■ YOUR TASK ■
Find each line in the records below that contains the word "Where" and copy those lines out.

[Rows from a dataset]

** Start **

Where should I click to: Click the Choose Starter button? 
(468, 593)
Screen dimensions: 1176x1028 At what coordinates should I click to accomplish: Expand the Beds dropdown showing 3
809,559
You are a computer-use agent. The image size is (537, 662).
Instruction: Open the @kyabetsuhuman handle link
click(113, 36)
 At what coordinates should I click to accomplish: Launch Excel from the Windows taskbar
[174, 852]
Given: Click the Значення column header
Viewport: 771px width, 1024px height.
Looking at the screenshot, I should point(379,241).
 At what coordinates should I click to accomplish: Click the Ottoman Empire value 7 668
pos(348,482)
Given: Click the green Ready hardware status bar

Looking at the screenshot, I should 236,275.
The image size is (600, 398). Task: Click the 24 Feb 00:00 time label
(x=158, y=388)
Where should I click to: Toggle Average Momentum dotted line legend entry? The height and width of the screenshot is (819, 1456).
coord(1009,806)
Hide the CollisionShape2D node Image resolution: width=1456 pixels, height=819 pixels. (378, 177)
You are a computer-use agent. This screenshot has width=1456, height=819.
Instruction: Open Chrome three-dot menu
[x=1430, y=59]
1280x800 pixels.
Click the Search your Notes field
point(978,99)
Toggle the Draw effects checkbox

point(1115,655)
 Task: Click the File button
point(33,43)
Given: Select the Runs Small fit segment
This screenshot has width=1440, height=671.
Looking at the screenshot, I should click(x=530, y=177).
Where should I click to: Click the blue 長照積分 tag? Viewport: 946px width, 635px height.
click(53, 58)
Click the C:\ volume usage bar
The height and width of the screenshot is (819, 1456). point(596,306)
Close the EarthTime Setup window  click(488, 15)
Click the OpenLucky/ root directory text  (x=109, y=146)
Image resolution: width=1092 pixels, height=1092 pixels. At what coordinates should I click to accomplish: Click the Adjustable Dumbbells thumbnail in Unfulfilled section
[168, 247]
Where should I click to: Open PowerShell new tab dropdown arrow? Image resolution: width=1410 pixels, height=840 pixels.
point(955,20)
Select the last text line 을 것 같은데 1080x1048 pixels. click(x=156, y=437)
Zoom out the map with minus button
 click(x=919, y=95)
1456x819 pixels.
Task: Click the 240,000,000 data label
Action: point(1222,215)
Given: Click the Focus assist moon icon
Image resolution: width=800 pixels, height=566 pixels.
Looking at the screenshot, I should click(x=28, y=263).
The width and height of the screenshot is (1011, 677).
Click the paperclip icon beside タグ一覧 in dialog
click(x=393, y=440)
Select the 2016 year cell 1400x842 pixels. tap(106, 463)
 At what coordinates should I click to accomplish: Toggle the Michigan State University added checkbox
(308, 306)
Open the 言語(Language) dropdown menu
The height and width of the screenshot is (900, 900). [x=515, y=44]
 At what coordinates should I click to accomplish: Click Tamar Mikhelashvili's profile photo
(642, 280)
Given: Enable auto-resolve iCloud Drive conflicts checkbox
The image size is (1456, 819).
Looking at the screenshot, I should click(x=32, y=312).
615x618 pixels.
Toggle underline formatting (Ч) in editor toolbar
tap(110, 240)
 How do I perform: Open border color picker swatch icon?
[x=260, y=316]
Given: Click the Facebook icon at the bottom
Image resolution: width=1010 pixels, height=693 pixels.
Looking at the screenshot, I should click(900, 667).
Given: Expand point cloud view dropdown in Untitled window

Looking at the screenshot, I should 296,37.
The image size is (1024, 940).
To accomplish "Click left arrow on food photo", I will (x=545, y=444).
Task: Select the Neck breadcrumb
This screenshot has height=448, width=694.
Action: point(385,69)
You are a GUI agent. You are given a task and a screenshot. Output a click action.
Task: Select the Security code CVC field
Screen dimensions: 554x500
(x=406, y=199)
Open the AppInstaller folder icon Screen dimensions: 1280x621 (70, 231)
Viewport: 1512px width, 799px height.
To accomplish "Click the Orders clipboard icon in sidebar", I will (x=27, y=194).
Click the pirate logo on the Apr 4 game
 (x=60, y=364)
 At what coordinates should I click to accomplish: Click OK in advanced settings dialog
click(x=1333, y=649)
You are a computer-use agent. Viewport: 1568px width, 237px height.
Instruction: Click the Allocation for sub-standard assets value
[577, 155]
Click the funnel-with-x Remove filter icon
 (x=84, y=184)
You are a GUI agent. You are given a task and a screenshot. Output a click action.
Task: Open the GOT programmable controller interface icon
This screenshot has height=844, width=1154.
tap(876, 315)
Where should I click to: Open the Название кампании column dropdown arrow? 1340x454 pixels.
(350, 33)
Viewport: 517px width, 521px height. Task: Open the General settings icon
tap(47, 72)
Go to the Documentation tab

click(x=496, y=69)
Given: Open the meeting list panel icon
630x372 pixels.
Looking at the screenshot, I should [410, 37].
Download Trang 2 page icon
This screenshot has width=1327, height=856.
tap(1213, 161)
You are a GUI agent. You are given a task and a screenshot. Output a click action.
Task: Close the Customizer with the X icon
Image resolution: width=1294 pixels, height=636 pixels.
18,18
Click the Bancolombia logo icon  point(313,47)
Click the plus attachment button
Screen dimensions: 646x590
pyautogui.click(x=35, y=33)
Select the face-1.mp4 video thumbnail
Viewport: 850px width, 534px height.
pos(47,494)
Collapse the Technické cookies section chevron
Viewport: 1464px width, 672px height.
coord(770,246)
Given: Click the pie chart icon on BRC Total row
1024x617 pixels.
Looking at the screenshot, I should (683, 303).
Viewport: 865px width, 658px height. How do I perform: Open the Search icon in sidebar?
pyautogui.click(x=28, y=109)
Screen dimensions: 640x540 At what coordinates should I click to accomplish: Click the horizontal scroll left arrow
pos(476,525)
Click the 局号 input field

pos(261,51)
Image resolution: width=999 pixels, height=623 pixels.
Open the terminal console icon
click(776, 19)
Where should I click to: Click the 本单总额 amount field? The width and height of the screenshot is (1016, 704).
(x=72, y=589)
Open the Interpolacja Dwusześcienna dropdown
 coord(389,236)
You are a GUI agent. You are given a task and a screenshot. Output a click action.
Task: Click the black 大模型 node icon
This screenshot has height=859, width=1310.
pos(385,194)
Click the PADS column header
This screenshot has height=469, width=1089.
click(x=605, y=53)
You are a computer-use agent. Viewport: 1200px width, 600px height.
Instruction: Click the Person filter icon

** End **

■ COMPLETED EXERCISE ■
Where should I click to: Click the Choose Starter button? 
Where should I click to: Toggle Average Momentum dotted line legend entry? The height and width of the screenshot is (819, 1456).
Where should I click to: Click the blue 長照積分 tag? Viewport: 946px width, 635px height.
Where should I click to: Open PowerShell new tab dropdown arrow? Image resolution: width=1410 pixels, height=840 pixels.
Where should I click to: Open the Название кампании column dropdown arrow? 1340x454 pixels.
Where should I click to: Click the 本单总额 amount field? The width and height of the screenshot is (1016, 704).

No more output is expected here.